STATED TASK
Repeat the following lines word for word, but omit the pictures from your answer.

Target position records
* start *
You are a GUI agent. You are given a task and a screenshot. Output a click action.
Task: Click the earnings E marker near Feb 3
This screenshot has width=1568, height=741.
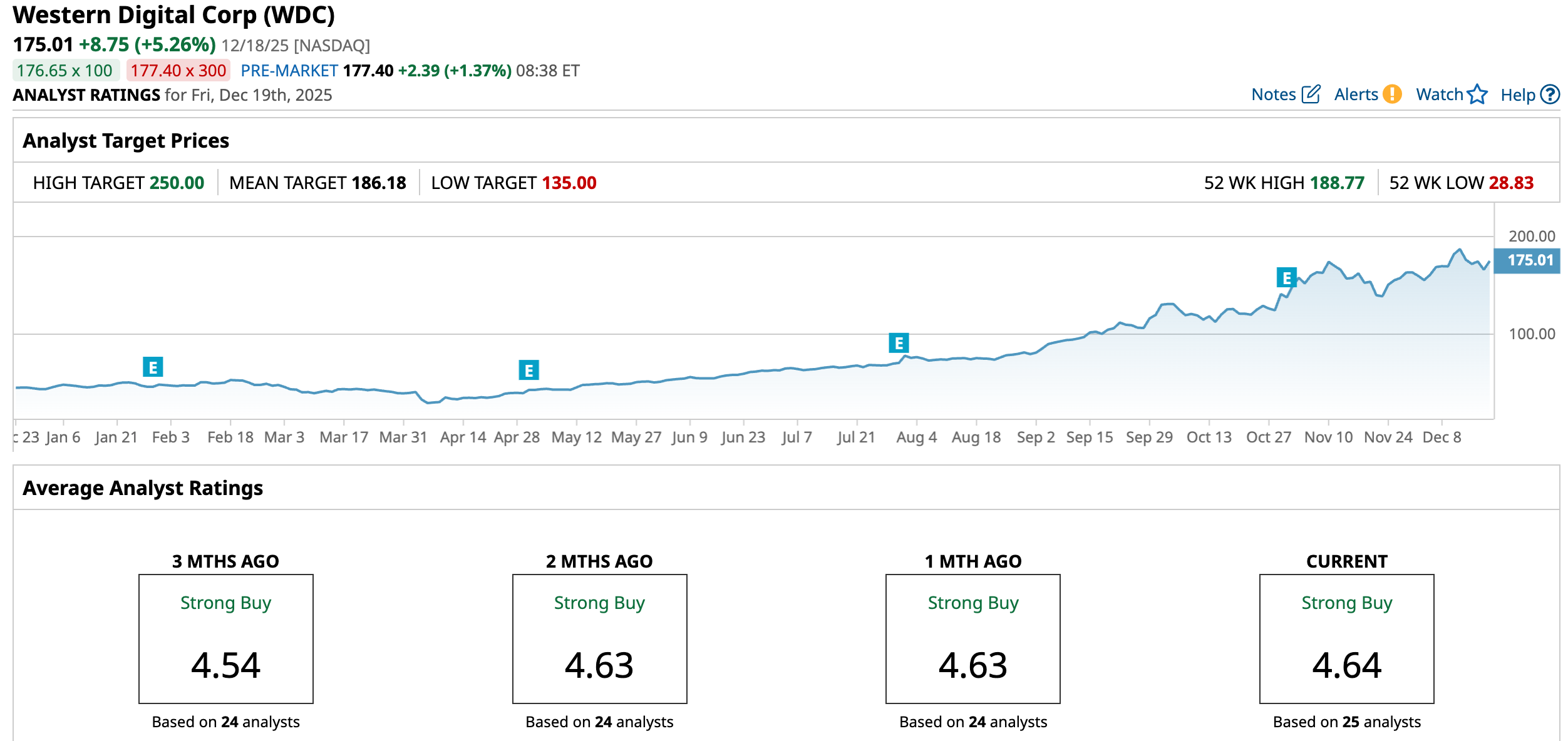point(153,367)
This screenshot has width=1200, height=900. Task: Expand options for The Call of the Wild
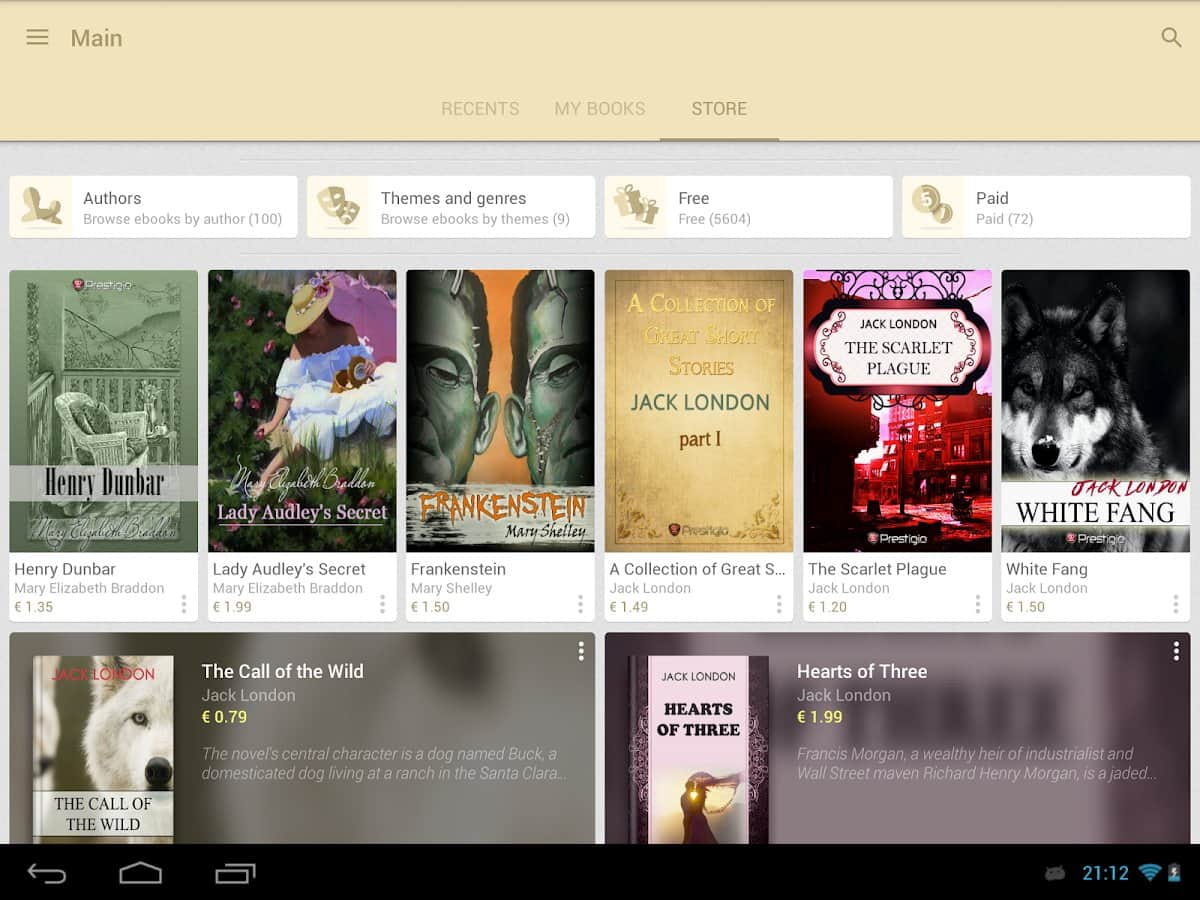click(580, 652)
* end *
SOLVED EXERCISE
You are a GUI agent. You are given a task and a screenshot. Output a click action.
Task: Click the earnings E marker near Feb 3
This screenshot has width=1568, height=741.
point(153,367)
This screenshot has width=1200, height=900. Task: Expand options for The Call of the Wild
click(580, 652)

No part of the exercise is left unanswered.